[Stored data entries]
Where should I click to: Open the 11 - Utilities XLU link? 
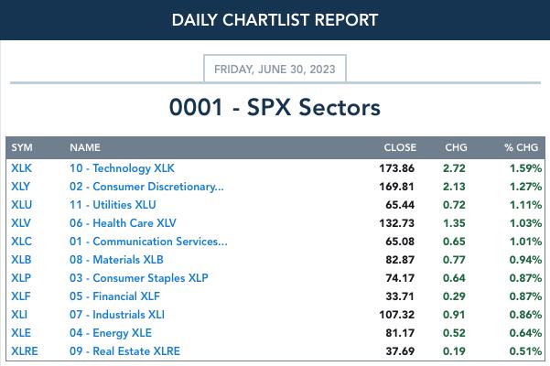113,204
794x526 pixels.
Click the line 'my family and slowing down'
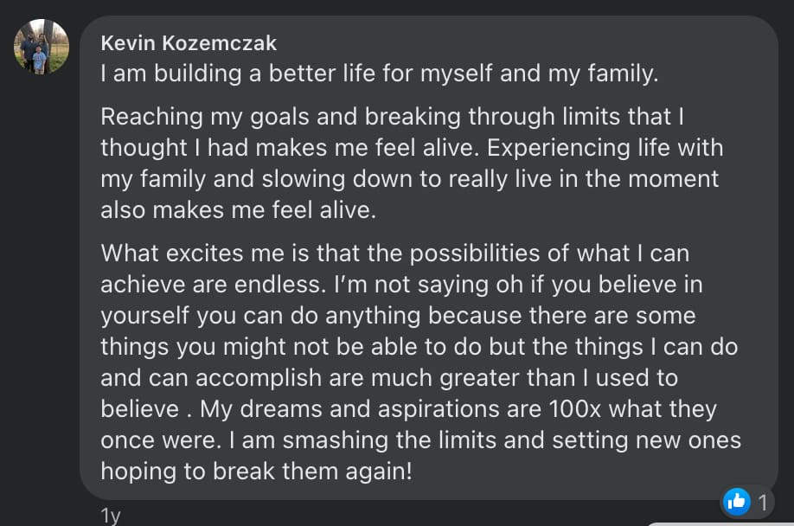coord(409,179)
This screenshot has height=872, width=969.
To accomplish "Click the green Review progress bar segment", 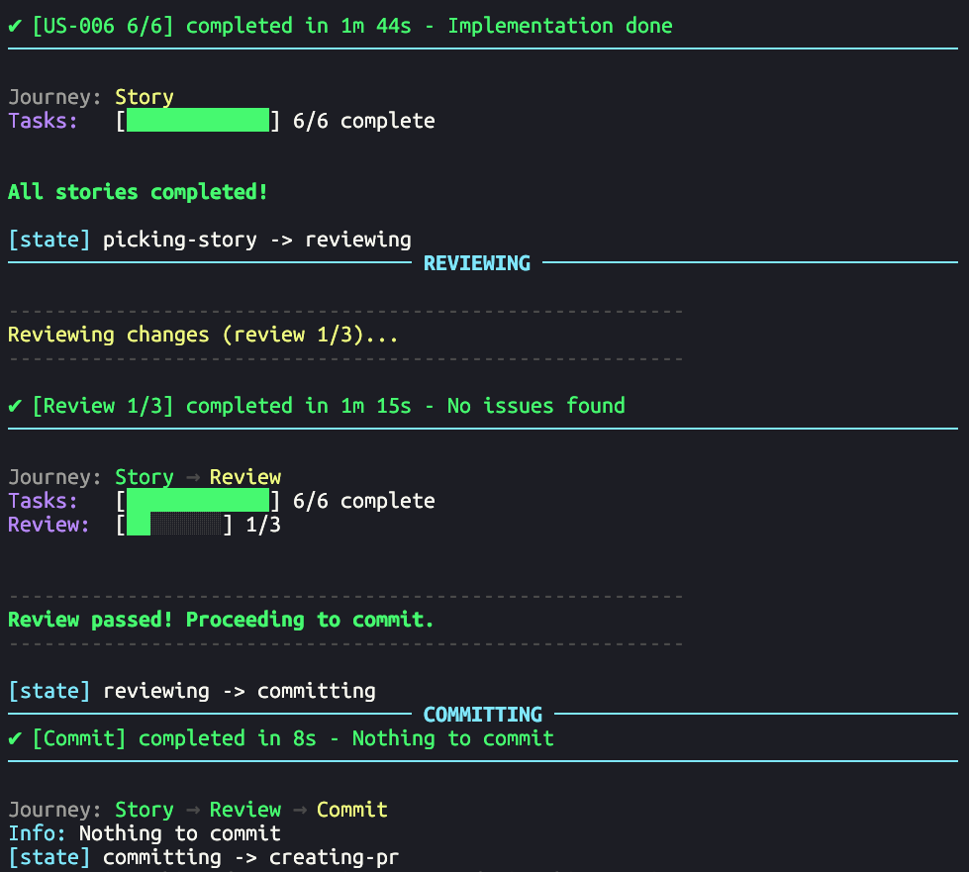I will (139, 525).
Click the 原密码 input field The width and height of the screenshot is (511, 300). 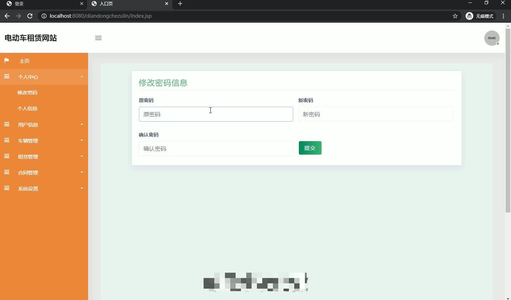[216, 114]
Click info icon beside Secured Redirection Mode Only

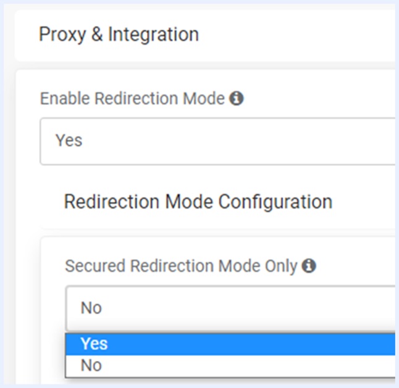(x=309, y=266)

**Activity**.
Exactly the lines from the one that contains "Click info icon" to the last line of the data, both included, should be set down, and no pictures should appear among them.

**Answer section**.
Click info icon beside Secured Redirection Mode Only

(x=309, y=266)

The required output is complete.